**Dataset**.

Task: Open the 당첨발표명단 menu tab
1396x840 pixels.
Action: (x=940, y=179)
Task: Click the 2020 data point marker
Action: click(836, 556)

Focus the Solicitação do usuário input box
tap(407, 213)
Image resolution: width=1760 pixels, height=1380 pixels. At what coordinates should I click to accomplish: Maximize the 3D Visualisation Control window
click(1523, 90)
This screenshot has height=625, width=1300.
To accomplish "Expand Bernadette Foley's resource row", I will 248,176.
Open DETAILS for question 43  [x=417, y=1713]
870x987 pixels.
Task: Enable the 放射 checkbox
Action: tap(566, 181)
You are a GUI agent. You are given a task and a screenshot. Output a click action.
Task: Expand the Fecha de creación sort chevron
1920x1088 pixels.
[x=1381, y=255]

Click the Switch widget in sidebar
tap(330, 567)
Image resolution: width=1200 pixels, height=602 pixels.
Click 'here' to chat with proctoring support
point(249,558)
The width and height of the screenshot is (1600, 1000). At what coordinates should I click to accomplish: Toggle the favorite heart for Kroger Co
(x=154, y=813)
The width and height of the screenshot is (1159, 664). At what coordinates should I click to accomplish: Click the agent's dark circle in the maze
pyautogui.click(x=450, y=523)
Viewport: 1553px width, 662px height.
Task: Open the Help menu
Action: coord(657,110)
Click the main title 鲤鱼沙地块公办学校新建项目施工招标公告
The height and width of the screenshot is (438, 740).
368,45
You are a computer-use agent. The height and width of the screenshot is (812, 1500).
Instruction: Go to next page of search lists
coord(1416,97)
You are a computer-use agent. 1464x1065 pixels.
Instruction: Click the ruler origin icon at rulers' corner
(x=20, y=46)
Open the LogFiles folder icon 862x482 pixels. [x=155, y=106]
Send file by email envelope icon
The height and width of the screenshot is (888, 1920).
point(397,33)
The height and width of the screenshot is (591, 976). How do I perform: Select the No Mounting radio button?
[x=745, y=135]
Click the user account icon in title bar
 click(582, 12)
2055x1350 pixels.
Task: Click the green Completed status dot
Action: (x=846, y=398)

**Stated task**.
Please reproduce the listing above in full, replacing "Instruction" with "Goal" and leaving everything else unchanged.

**Exercise solution**.
Task: Open the 당첨발표명단 menu tab
1396x840 pixels.
Action: (x=940, y=179)
Task: Click the 2020 data point marker
Action: click(836, 556)

Focus the Solicitação do usuário input box
tap(407, 213)
Image resolution: width=1760 pixels, height=1380 pixels. At what coordinates should I click to accomplish: Maximize the 3D Visualisation Control window
click(1523, 90)
This screenshot has height=625, width=1300.
To accomplish "Expand Bernadette Foley's resource row", I will 248,176.
Open DETAILS for question 43  [x=417, y=1713]
870x987 pixels.
Task: Enable the 放射 checkbox
Action: tap(566, 181)
You are a GUI agent. You are given a task and a screenshot. Output a click action.
Task: Expand the Fecha de creación sort chevron
1920x1088 pixels.
[x=1381, y=255]

Click the Switch widget in sidebar
tap(330, 567)
Image resolution: width=1200 pixels, height=602 pixels.
Click 'here' to chat with proctoring support
point(249,558)
The width and height of the screenshot is (1600, 1000). At what coordinates should I click to accomplish: Toggle the favorite heart for Kroger Co
(x=154, y=813)
The width and height of the screenshot is (1159, 664). At what coordinates should I click to accomplish: Click the agent's dark circle in the maze
pyautogui.click(x=450, y=523)
Viewport: 1553px width, 662px height.
Task: Open the Help menu
Action: coord(657,110)
Click the main title 鲤鱼沙地块公办学校新建项目施工招标公告
The height and width of the screenshot is (438, 740).
368,45
You are a computer-use agent. The height and width of the screenshot is (812, 1500).
Goal: Go to next page of search lists
coord(1416,97)
You are a computer-use agent. 1464x1065 pixels.
Goal: Click the ruler origin icon at rulers' corner
(x=20, y=46)
Open the LogFiles folder icon 862x482 pixels. [x=155, y=106]
Send file by email envelope icon
The height and width of the screenshot is (888, 1920).
point(397,33)
The height and width of the screenshot is (591, 976). How do I perform: Select the No Mounting radio button?
[x=745, y=135]
Click the user account icon in title bar
 click(582, 12)
2055x1350 pixels.
Task: Click the green Completed status dot
Action: (x=846, y=398)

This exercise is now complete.